Here is an excerpt from 'Thoughts Upon Slavery' by John Wesley
"When the vessels arrive at their destined port, the Ne****es are again exposed naked to the eyes of all that flock together, and the examination of their purchasers. Then they are separated to the plantations of their several masters, to see each other no more. Here you may see mothers hanging over their daughters, bedewing their naked breasts with tears, and daughters clinging to their parents, till the whipper soon obliges them to part.
And what can be more wretched than the condition they then enter upon? Banished from their country, from their friends and relations for ever, from every comfort of life, they are reduced to a state scarce anyway preferable to that of beasts of burden.
The time they work in the West Indies, is from day-break to noon, and from two o'clock till dark; during which time, they are attended by overseers, who, if they think them dilatory, or think anything not so well done as it should be, whip them most unmercifully, so that you may see their bodies long after wealed and scarred usually from the shoulders to the waist. Did the Creator intend that the noblest creatures in the visible world should live such a life as this?"
Although it was a carefully set out piece of work, the pamphlet was not without emotion. It was very clear that Wesley considered the slave trade utterly immoral and inhuman, and not something that anyone who called himself a man could be involved in.
Another excerpt from 'Thoughts Upon Slavery' by John Wesley
"Are you a man? Then you should have an human heart. But have you indeed? What is your heart made of? Is there no such principle as Compassion there? Do you never feel another's pain? Have you no Sympathy? No sense of human woe? No pity for the miserable? When you saw the flowing eyes, the heaving breasts, or the bleeding sides and tortured limbs of your fellow-creatures, was you a stone, or a brute? Did you look upon them with the eyes of a tiger? When you squeezed the agonizing creatures down in the ship, or when you threw their poor mangled remains into the sea, had you no relenting? Did not one tear drop from your eye, one sigh escape from your breast? Do you feel no relenting now? If you do not, you must go on, till the measure of your iniquities is full. Then will the Great GOD deal with You, as you have dealt with them, and require all their blood at your hands."

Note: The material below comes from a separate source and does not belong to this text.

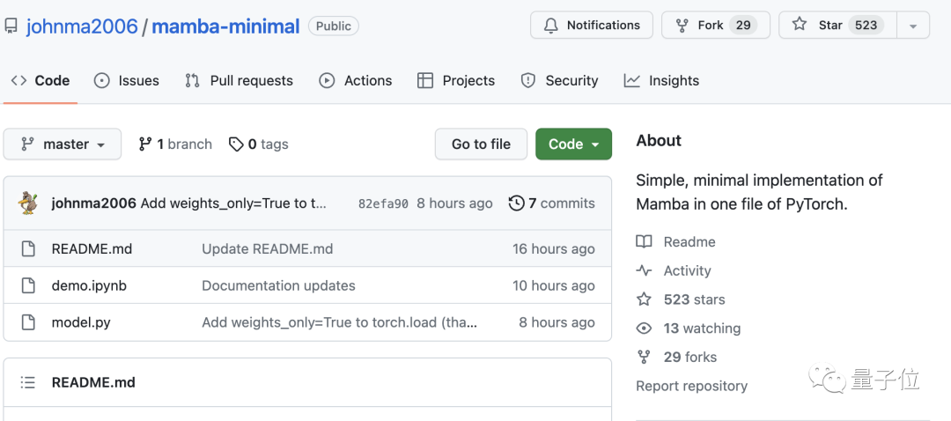The image size is (951, 421).
Task: Click johnma2006's duck avatar
Action: pyautogui.click(x=28, y=203)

Wesley made his views on slavery known in his sermons and speeches as well as in writing. He wasn’t afraid to carry his message to the heart of the slave trade in ports like Liverpool and Bristol. One on occasion in Bristol, Wesley was preaching to a large gathering which descended into uproar and violence. It’s thought that the slavers sent people into the crowd to disrupt the meeting.
It was more than 200 year ago that early people power helped bring an end to slavery. So it's remarkable that many members of my congregation and other Methodists across Cornwall, and around the country, still refuse sugar in their tea 'on account of Mr Wesley'.

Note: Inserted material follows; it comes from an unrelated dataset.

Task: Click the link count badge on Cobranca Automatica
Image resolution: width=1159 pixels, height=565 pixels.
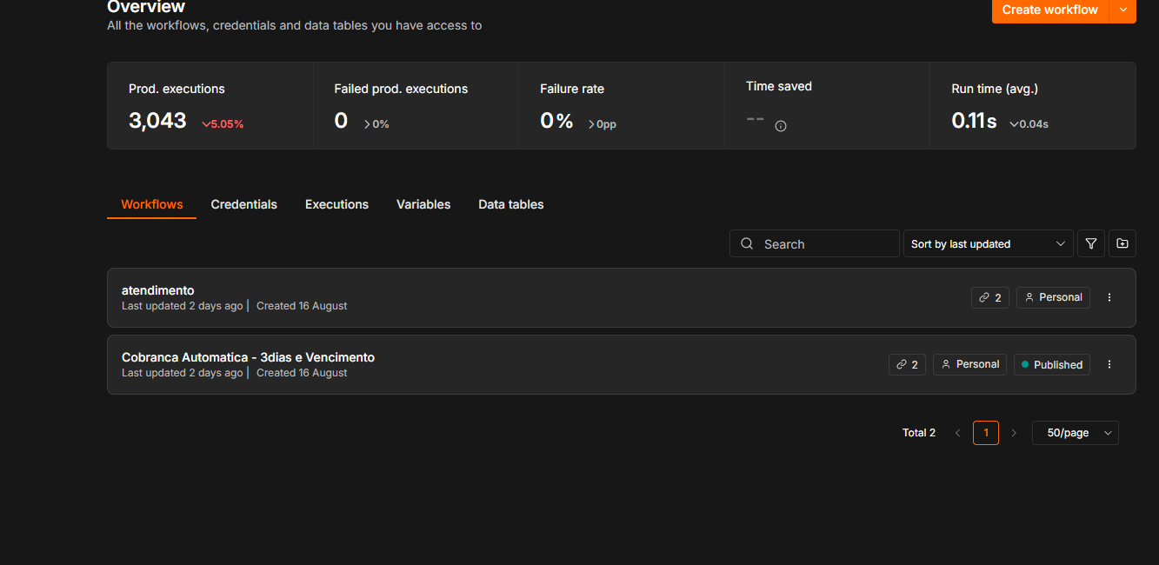Action: (908, 364)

*The Reverend Julyan Drew died of cancer aged 64 years on 25th July, 2019. A bard of the Cornish Gorseth, he had three children and six grandchildren, served as Superintendent of the West Penwith Methodist Circuit and for 20 years, as Minister of various West Cornwall Chapels. Chaplain of the Penlee lifeboat, he also served as Chaplain to the Cornwall Fire and Rescue Service, Penzance town council and had been chair of numerous local bodies, including the YMCA, The Newlyn Fish Industry Forum and the 3 Villages Project.